Leigh Mara was tall and thin, possessed an acerbic sense of humor and a body made to turn priests off kids. She was one of those girls every boy wanted – you know the ones. I was certainly no exception. We had been friendly up to that point, hung out within the company of others a few times. I had always been respectful and gentlemanly toward her in the hope that, Maybe she’ll see I’m a nice guy and she’ll like me. Granted I had applied my modus operandi to every girl I had hoped to attract, but that didn’t make it any less sincere. Or anemic.
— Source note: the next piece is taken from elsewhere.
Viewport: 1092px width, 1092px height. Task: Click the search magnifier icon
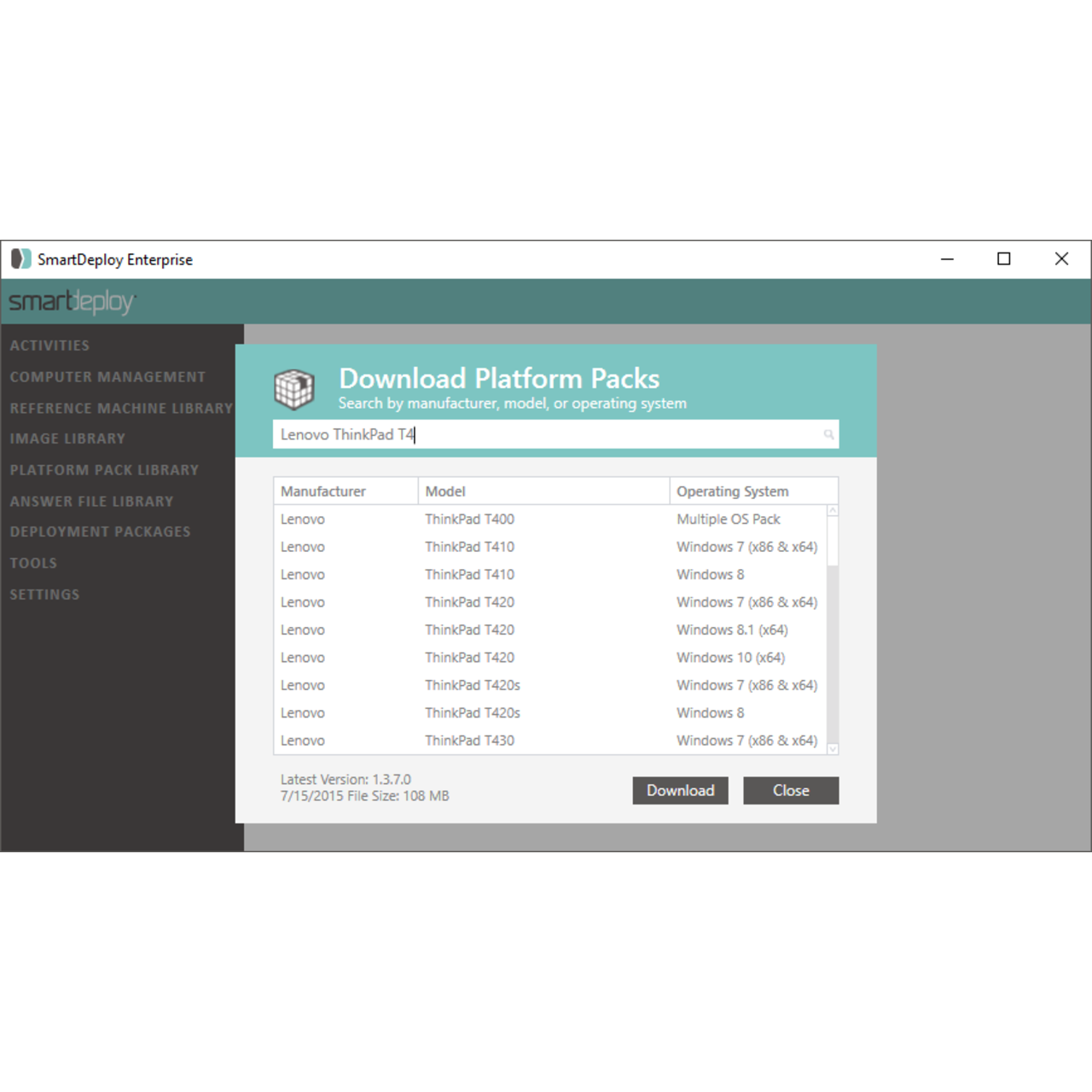pyautogui.click(x=828, y=434)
And now, on this night, for whatever reason, Leigh Mara, her most recent beer clutched in one hand, stumbled to within six inches of me. Her taut upper body, all the more enticing with the Nineties midriff, waved like a drunken flag. Her hair danced as her head loped from side to side. Her lips thinned to an out-of-focus smile. She leaned into my face and implored, “Tony, hook up with me.”
Just so we’re all clear, I’ll reiterate that in more prosaic terminology: Leigh Mara invited me to make out with her.
Many of you reading this may never have had the pleasure of experiencing the phenomenon of a beautiful woman unambiguously hitting on you. I assure you, I understand. You hear in your head the airy refrain of, “If only…” as if tragically intoned by a Gregorian choir. A wistful sigh is escaping your body. If you tried, you could even squeeze out a tear or two. I’ve been there, folks. But on this night, the dream came true. The opportunity to live out my own little PG-13 Penthouse Letter opened her arms to me. All I had to do was reach out and embrace her.
Of course I didn’t.
“Why not?” you’re screaming. Because this is how sixteen year-old Tony Petracci’s mind processed this information: I know what’s going to happen. I’ll say yes and go to take her hand and lead her to someplace private. She’ll pull away, start laughing like a hyena, and go tell everybody, “He actually thought he could hook up with me!” The house will fill with malevolent snickering. People will approach me under a pretense of sympathy and turn it into backhanded mockery. I’ll become the Punchline That Wouldn’t Die.
Hey, how many of you understood at sixteen that no one is paying attention to you?
I politely said with utmost compassion, “You’re drunk, Leigh. You don’t want to do that.” She staggered off, but five minutes later she shambled up to me again. “Toooooonyyyyyyy, hook up with meeeeeeee!” She literally begged me. And I refused again!
She didn’t try a third time.
In retrospect it’s not surprising that, within a few months of this incident, a Tony-is-gay rumor started swirling about the school.
Don’t get me wrong. I don’t believe that my life would have been totally different had I hooked up with Leigh Mara. This isn’t Mr. Destiny. I look at this bit of self-mortification as little more than an entertaining story about a missed opportunity. But it was a missed opportunity of my own creation, and it makes me consider the scores of other people who have allowed their own heads to get in the way of achieving some modicum of happiness, however fleeting and shallow it may be. So many of those people are quality human beings whose negative self-images, from wherever they may spring, prevent them from fulfilling their potential. The greater irony is that so many success stories who think highly of themselves are irredeemable wastes of oxygen who contribute nothing of value to the world.
Christ! No wonder people thought I was gay.